By: Len Ziehm
PALM HARBOR, Florida – Jan Stephenson is about to go into the World Golf Hall of Fame. That’s not surprising given that she won 16 LPGA tournaments including three majors, among them the 1982 LPGA Championship and 1983 U.S. Women’s Open. She also has 41 world-wide wins including 10 titles on the LPGA’s Legends circuit. That’s a lot of wins – but there’s more.
She’s also involved in tons of outside projects, more – in fact – than virtually every other touring pro, man or woman. And, one of those projects is particularly special. On April 1, 2017, Stephenson – through her Crossroads Foundation – bought a golf course.

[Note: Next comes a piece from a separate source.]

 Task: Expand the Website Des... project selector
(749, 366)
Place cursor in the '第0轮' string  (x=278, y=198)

It’s not all that surprising for a touring golf professional of Stephenson’s stature to own – or at least partly own – a course somewhere. Again, though, Stephenson’s course is particularly special. She bought it to help others. That’s why it is officially owned by Stephenson’s foundation.

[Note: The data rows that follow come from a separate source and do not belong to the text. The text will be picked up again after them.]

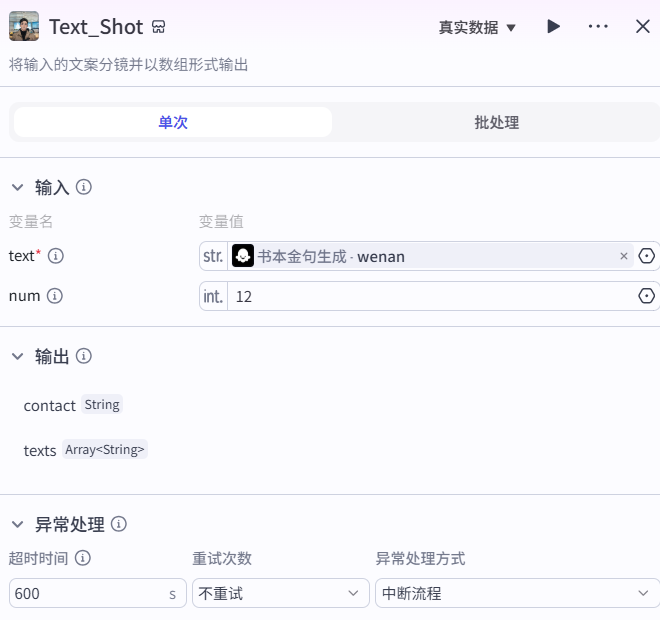Collapse the 异常处理 section
660x620 pixels.
coord(17,524)
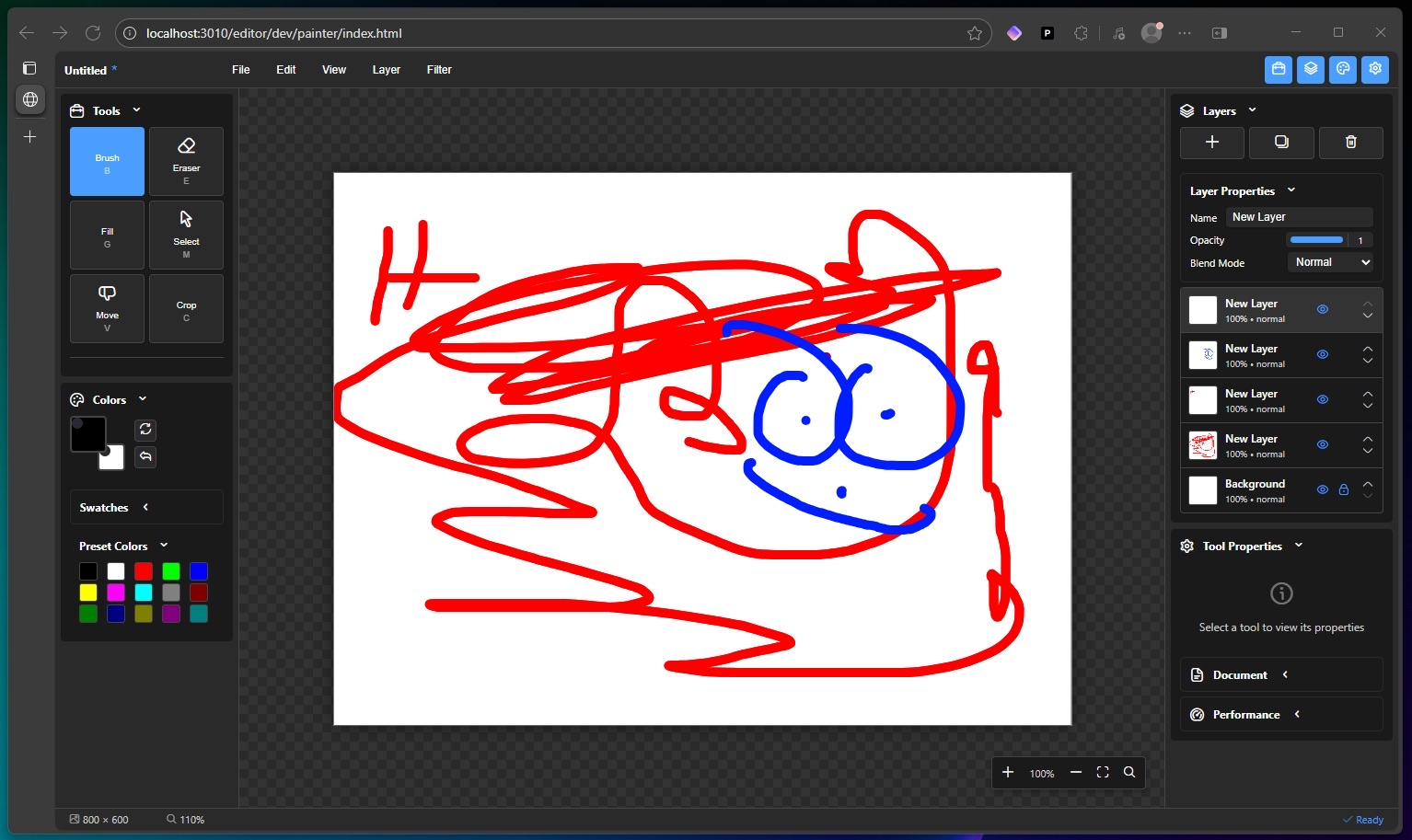Pick the blue preset color swatch
The width and height of the screenshot is (1412, 840).
click(198, 571)
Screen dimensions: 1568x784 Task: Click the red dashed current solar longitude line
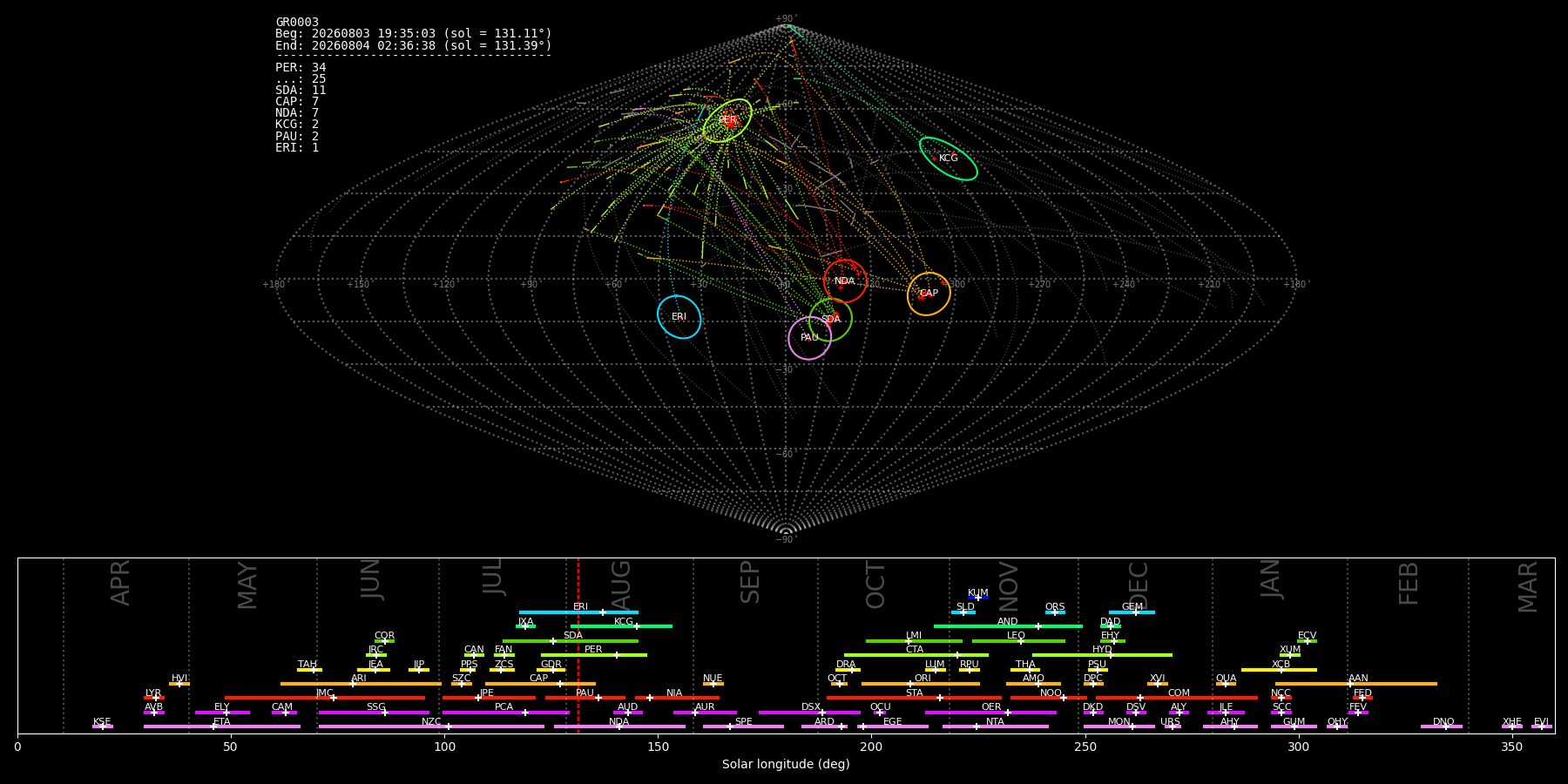(578, 645)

“We wanted to make it a veterans’ golf facility,’’ said Michael Vandiver, executive vice president of the foundation. “We didn’t acquire it for personal gain. We wanted a facility to accommodate veterans and first responders.’’
Many of Stephenson’s golf memorabilia items have been used to decorate the clubhouse but there’s much more to her involvement than that.
Though her purchase of Tarpon Woods Golf Club was no secret, Stephenson has doubts that even her fellow members of the LPGA Legends Tour realize just what the purchase meant.
“I’ve always had a charity,’’ said Stephenson. “I had a junior program before this, but now juniors are well taken care of. There’s lots of programs for them. I had been an ambassador for the disabled and the blind and this is for the veterans. “I would like to teach them all about golf and to even help them to have a career. This place became available, and we could devote it all to them.’’
Tarpon Woods was built as a high-end private club in 1971 with Lane Marshall the course designer. In the 1990s it was called the Lost Oaks of Innisbrook and owned by the flourishing upscale Innisbrook Resort about eight miles away.
Over the years it was particularly popular when the New York Yankees held their spring training nearby. The Yankees’ owner, George Steinbrenner, particularly liked to play the course. It remains a par-72 that measures 6,613 yards from the back tees but lots of things changed, and not for the better, as Tarpon Woods was converted to a public venue under different owners.
The club was certainly no hot spot when Stephenson’s foundation took it over.
“It was a sand pit. It had no grass,’’ recalled Stephenson. “No one was playing it, and it was losing a lot of money. Its reputation was bad. The maintenance irrigation system didn’t work and the clubhouse had only two lights that worked.’’
Then things got worse. Hurricane Irma hit, and that slowed down the restoration efforts. Those were being done by with a hands-on approach that even included Stephenson coming over to trim hedges and pull weeds. Her brother Greg, who is a first responder, spent a few months painting the clubhouse.
Vandiver, who is also president of club manufacturer Razor Golf, and his wife Diane are also deeply involved in the day-to-day operations. Stephenson is also part owner of Razor Golf and Vandiver also works with Jan Stephenson Events – a side business that puts on concerts and other entertainment events.
Tarpon Woods is another of their joint ventures, and it’s been a rewarding one as public play is picking up and thousands of veterans have already benefitted from visiting there.
“We’ve got a long way to go, but people have thanked us for what we’ve done already,’’ said Stephenson. “We’ll probably get 1,400 rounds a week in the winter. A lot of people wouldn’t have played here, but now they’ve seen it’s in pretty good shape and it’s a value ($46 per round in peak season). ‘’
The club has all brand new golf carts, and veterans and first responders get 20 percent off on greens fees as well as discounts in the restaurant and well-stocked pro shop.
Stephenson has organized monthly clinics for the disabled and about 50 – ranging in age from 14 to 80 – turned out for a clinic designed for blind golfers. She has also hosted a fund-raiser – the Jan Stephenson Invitational Pro-Am – that included Robert Gamez and Cindy Figg-Currier, a couple of former tour players.
Vandiver is tackling a bunker renovation in an innovative way. He’s trying to raise $90,000 via corporate and individual donations. He says one bunker can be renovated at a cost of $2,360 but he’d like to find 18 corporations willing to donate $5,000 for the project. The bunker renovation isn’t just for a cosmetic improvement. The bunkers need to be re-designed to accommodate the disabled golfers.
The Australia-born Stephenson, who has lived in nearby New Port Richey the last seven years and obtained her U.S. citizenship the same month she acquired the course, has another goal for Tarpon Woods. She wants a building to be built specifically for teaching golf to the veterans.